A role is a predefined set of privileges. Privileges define rights to perform actions and read properties. For example, the Virtual Machine Administrator role consists of read properties and of a set of rights to perform actions. The role allows a user to read and change virtual machine attributes.
When you assign permissions, you pair a user or group with a role and associate that pairing with an inventory object. A single user or group can have different roles for different objects in the inventory.
For example, if you have two resource pools in your inventory, Pool A and Pool B, you can assign a particular user the Virtual Machine User role on Pool A and the Read Only role on Pool B. These assignments allow that user to turn on virtual machines in Pool A, but to only view virtual machines in Pool B.
vCenter Server provides system roles and sample roles by default:
System roles are permanent. You cannot edit the privileges associated with these roles.
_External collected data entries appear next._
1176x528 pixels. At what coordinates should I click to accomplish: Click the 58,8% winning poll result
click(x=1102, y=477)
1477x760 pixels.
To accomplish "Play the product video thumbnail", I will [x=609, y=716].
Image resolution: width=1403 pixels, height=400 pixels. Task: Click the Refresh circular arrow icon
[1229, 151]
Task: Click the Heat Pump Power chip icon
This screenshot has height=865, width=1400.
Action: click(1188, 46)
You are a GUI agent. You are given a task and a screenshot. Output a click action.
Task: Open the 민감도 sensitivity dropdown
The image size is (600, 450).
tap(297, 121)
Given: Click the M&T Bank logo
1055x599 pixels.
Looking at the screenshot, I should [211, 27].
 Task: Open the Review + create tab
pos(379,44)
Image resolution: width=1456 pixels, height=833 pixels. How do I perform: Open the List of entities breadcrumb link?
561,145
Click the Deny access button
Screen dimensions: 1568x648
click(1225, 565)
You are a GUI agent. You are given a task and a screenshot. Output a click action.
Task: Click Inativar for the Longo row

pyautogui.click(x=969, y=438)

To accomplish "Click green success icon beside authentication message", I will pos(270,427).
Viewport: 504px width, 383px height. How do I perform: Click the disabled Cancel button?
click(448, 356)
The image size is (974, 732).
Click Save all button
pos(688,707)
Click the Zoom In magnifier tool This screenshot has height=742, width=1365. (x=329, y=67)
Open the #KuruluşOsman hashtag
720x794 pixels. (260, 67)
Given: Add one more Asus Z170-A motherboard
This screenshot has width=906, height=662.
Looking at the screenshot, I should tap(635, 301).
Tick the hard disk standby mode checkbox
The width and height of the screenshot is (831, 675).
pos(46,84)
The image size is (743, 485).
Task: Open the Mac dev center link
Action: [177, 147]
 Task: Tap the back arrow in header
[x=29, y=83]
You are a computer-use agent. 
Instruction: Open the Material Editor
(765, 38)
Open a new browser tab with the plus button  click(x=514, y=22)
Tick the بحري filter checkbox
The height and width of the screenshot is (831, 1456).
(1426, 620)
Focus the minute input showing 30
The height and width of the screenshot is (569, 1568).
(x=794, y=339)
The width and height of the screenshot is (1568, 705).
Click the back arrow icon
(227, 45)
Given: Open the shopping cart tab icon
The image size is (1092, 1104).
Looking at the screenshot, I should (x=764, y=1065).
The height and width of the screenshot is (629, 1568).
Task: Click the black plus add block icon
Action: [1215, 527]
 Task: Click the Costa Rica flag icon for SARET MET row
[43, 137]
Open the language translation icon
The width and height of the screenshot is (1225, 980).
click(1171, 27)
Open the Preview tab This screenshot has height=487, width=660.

VMware provides sample roles for certain frequently performed combination of tasks. You can clone, modify or remove these roles.Note:
To avoid losing the predefined settings in a sample role, clone the role first and make modifications to the clone. You cannot reset the sample to its default settings.
Users can schedule only tasks if they have a role that includes privileges to perform that task at the time the tasks are created.
Changes to roles and privileges take effect immediately, even if the users involved are logged in. The exception is searches, where changes take effect after the user has logged out and logged back in.
Custom Roles in vCenter Server and ESXi
You can create custom roles for vCenter Server and all object it manages, or for individual hosts.
vCenter Server Custom Roles (Recommended)
Create custom roles by using the role-editing facilities in the vSphere Web Client to create privilege sets that match your needs.
ESXi Custom Roles
You can create custom roles for individual hosts by using a CLI or the vSphere Client. See the vSphere Administration with the vSphere Client documentation. Custom host roles are not accessible from vCenter Server.
If you manage ESXi hosts through vCenter Server, maintaining custom roles in both the host and vCenter Server can result in confusion and misuse. In most cases, defining vCenter Server roles is recommended.
When you manage a host using vCenter Server, the permissions associated with that host are created through vCenter Server and stored on vCenter Server. If you connect directly to a host, only the roles that are created directly on the host are available.
When you add a custom role and do not assign any privileges to it, the role is created as a Read Only role with three system-defined privileges: System.Anonymous, System.View, and System.Read.